4 min readJun 3, 2021

Let’s classify cyber-attacks happened or not by classification & what is the role of the confusion matrix for classify cyber-attacks happened or not.

Classification

The term classification means to find the target from a particular set of values.

Ex. Rain will happen today or not.

so in this example, we are having two possibilities: Rain will happen and rain will not happen.

Machine learning will use the concept classification for predicting the values.

Classification can be done using a logistic regression algorithm.

What the term confusion matrix mean??

The confusion matrix is a two * two matrix used for finding the performance of the classification model.

For understanding the concept of the confusion matrix I will take the example of cybercrime.

What is cybercrime?

Cybercrime is a criminal attack that performs for information theft, money earning, etc. Cybercrime is done by hackers. Hecker term a person who performs malicious activities on computer systems and network devices.

Cybercrime performs for various reason:

Stealing of personal data
Identity stolen
For stealing organizational data
Steal bank card details.
Hack emails for gaining information.

etc…

The target of the machine learning classification model

In this scenario, the machine learning model informs to organization cyber attack is happed on their system so they can soon take immediate action for this cyber attack. The machine learning model was trained using a past cyberattack dataset. In the dataset, information is of what changes happened at the system after the cyber attack happened on the system.

Confusion Matrix

In this matrix value which is left heading are Labeling Actual values and values that show at the top are predicted values.

There is a total of 165 values.

There can be two values: positive & negative.

→ Positive means something good is happening.

Cyber Attack hasn’t happened

→ Negative means something wrong is happening.

Cyber Attack happened.

→ True mean machine predicting the right result.

→ False mean machine predicting the wrong result.

There is some keyword in the above diagram: TN, FP, FN, TP.

TN(True Negative):

Machine predicted cyber-attack happened and this is right attack actually happened.

In the above diagram, 50 results are TN. Machine predicted right 50 attacks happened. An organization will take action for this.

TP(True Positive):

Machine predicted cyber-attack hasn't happened and this is right actually attack hasn’t happened.

In the above diagram, 100 results are TP. It is good that cyber-attack not happened and machines also predicted the right result.
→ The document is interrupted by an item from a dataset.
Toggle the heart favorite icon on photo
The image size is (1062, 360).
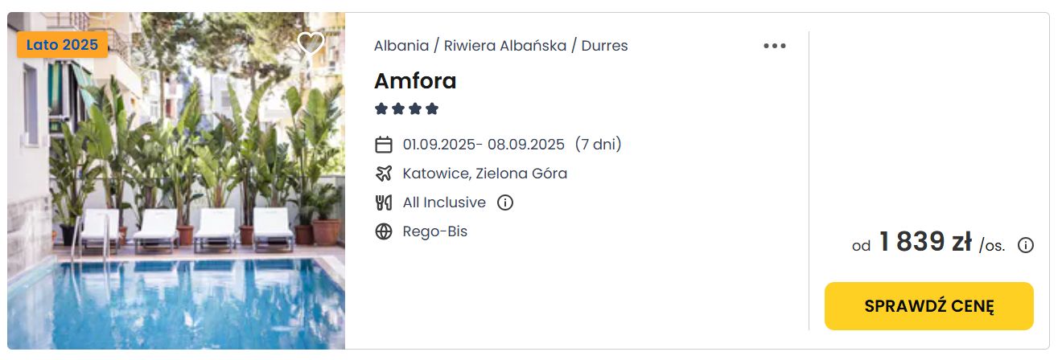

For better accuracy of the machine learning model, this value should be maximum.

FP(False Positive):

Machine predicted attack hasn’t happened and this is the wrong result actually cyber-attack has happened.
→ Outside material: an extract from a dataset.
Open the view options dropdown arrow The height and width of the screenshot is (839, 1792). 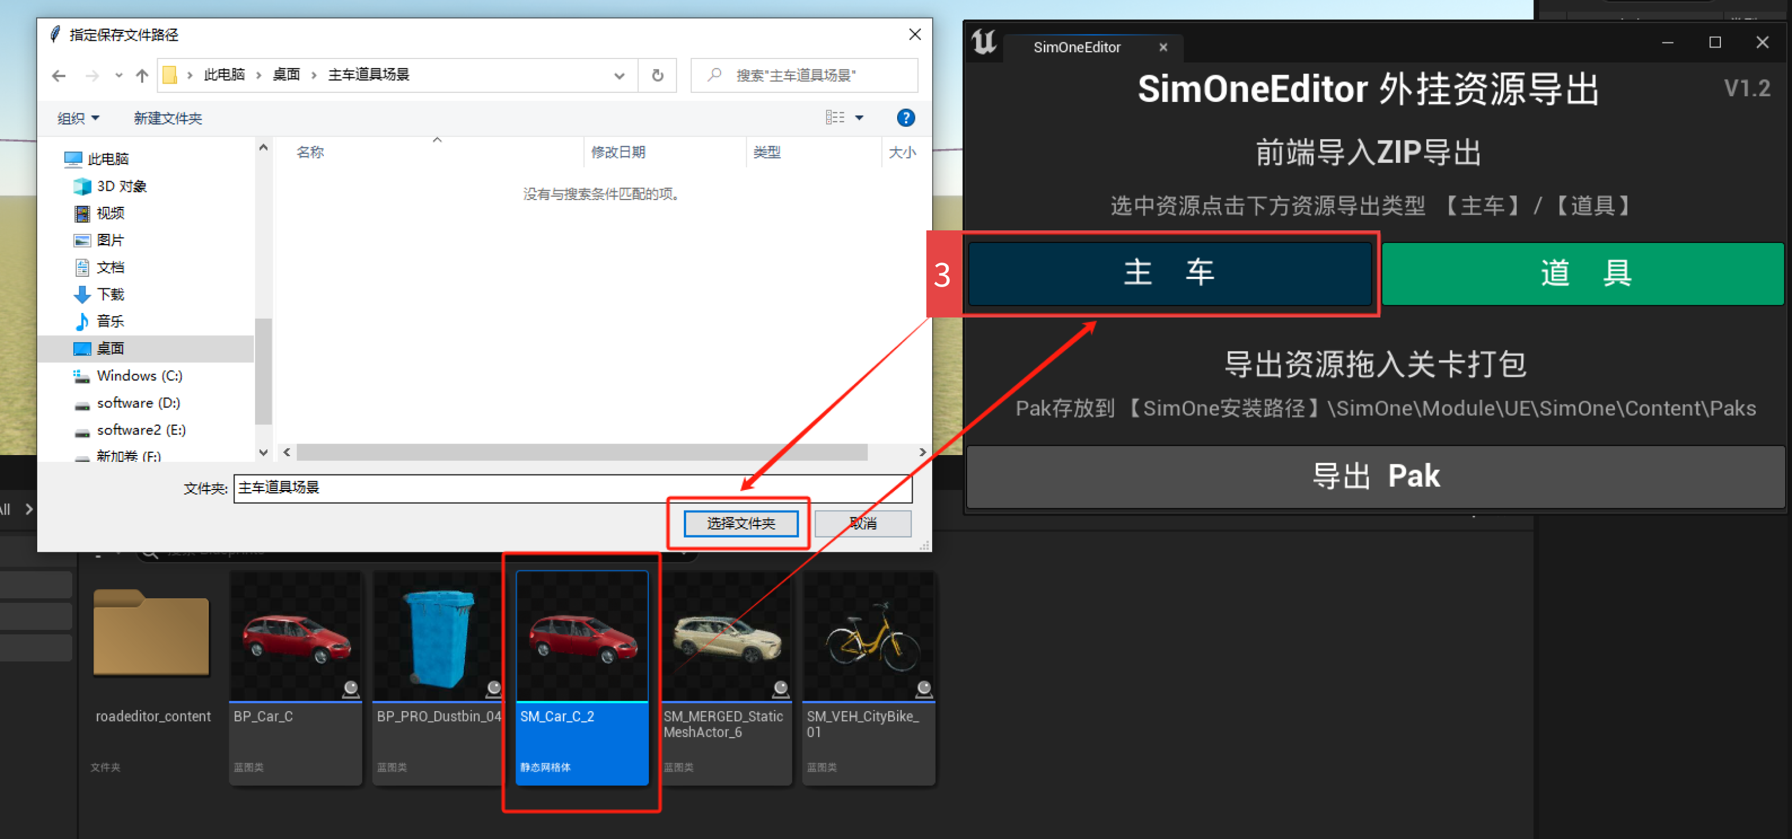point(859,118)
In the above diagram, 10 results are FP.

FP also called a Type I error.

This is the most critical value because actually cyber attack happened and machine learning model haven’t informed the organization. And this causes huge losses to the organization. Because they are not able to get information at the right time and they haven't taken any immediate action after the attack happened.

FN(False Negative):

Machine predicted attack happened and this is the wrong result actually cyber-attack hasn’t happened.

FP also called a Type II error.

In the above diagram, 5 results are FN.

For calculating the accuracy of the model:

(TP+TN)/total = (100+50)/165 = 0.91

so 91% model is accurate for checking cyber-attacks happened or not.